莫大な資金力もさることながら、アダムドライバーとスカーレットヨハンソンという配役をやってのけたnetflix

映画の形がこんなにも変わるとは…と驚くばかり。

わたしはamazonプライムしか入っていないので、話題の「マリッジ・ストーリー」を渋谷のアップリンクで観てきた。

 

映画「パターソン」でアダムドライバーにはまり、太いくぐもった声も大好きになった。彼が演じる普通の男が、ほんとうに普通でよい。

 

この映画は離婚へ向かっていく夫婦のストーリーなので、ずっと揉めているし、明るい映画ではない。でも二人が互いに認めあっていたこと、愛し合っていたと分かるシーンが散りばめられているから、家族になることの尊さも感じる温かいストーリーだ。

 

グッときたのは、妻が離婚間際だというのに夫の伸びた髪をカットしてあげたり、ほどけた靴紐を結んであげるシーン。愛情が冷めたとしても、家族という形がしっかり染みつき、体が勝手にお世話してしまうのはすごくわかる。

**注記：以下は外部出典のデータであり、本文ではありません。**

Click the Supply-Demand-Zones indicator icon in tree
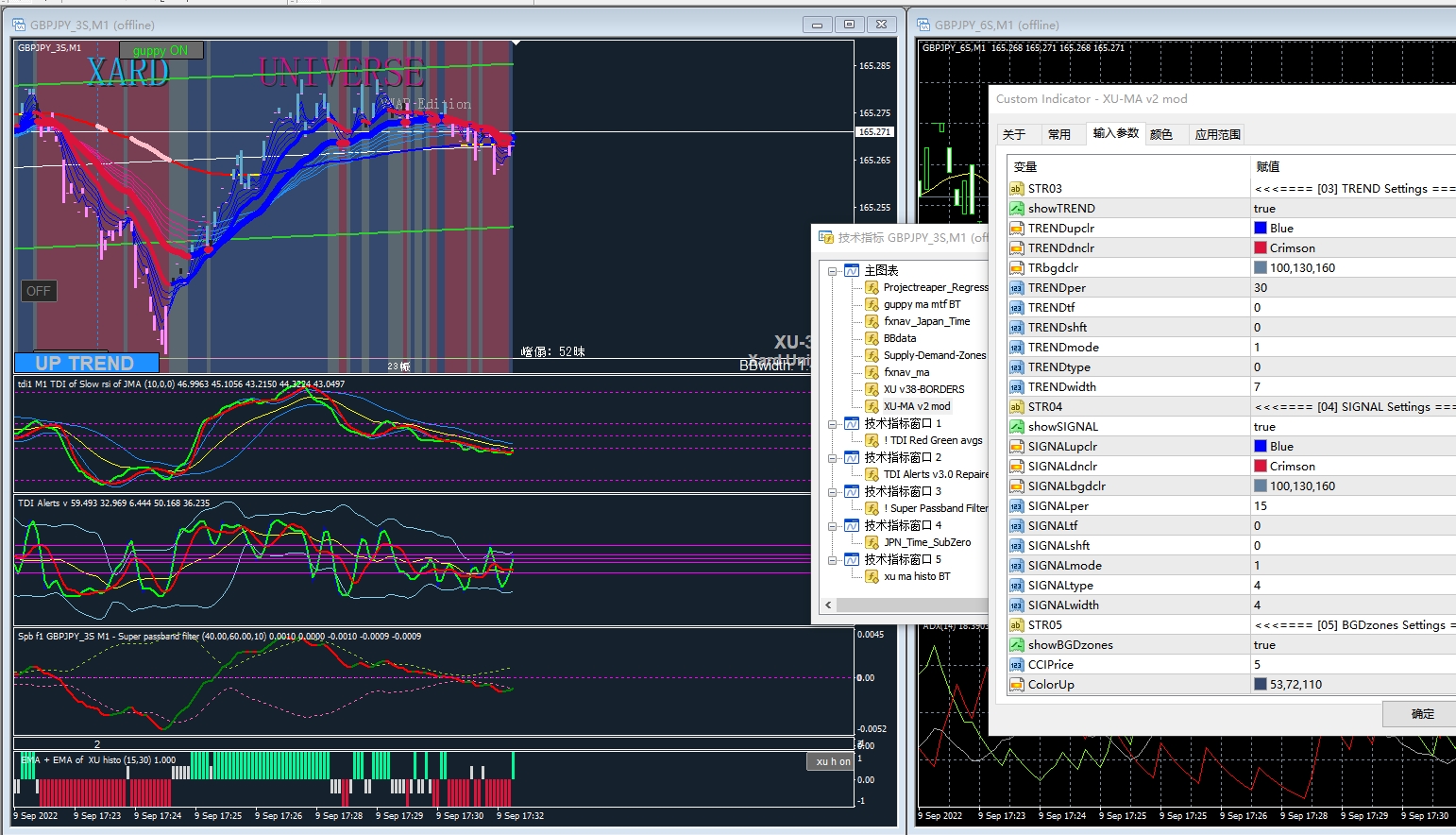Screen dimensions: 1456x835 pyautogui.click(x=872, y=355)
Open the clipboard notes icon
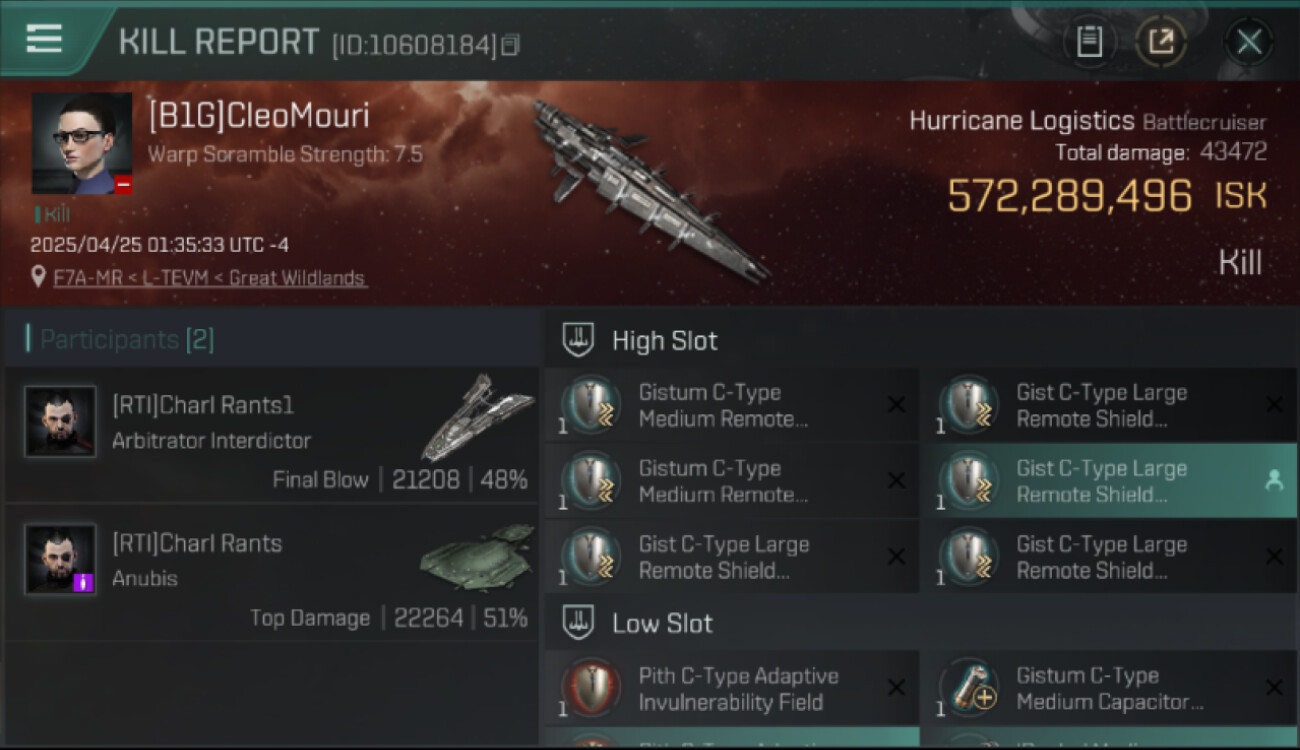1300x750 pixels. click(1089, 42)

女というものは、無意識で相手の身なりや変化を観察しており、それを伝えたところで行動しないから自分がやった方が早い!と世話を焼いてしまう。

 

スカーレットヨハンソン演じる妻の、夫への愛情や嫉妬、もっと自分を見てほしいという気持ちにも共感するところがあった。仕事に夢中な夫、仲間に頼りにされる夫はすごくステキだけど、自分のことを見てほしい。お互いに向き合うこともなく、前だけを向いて生活する相棒になりたくない。「君だって今まで幸せだったろう」と言われ、「わたしの事を何も知らないくせに!」とさけぶ妻の言葉がズーンと重かった。

 

お互いを尊重しつつ、生活を営むということはハイレベルだよな。

夫婦はなってみなきゃ分からんなぁ。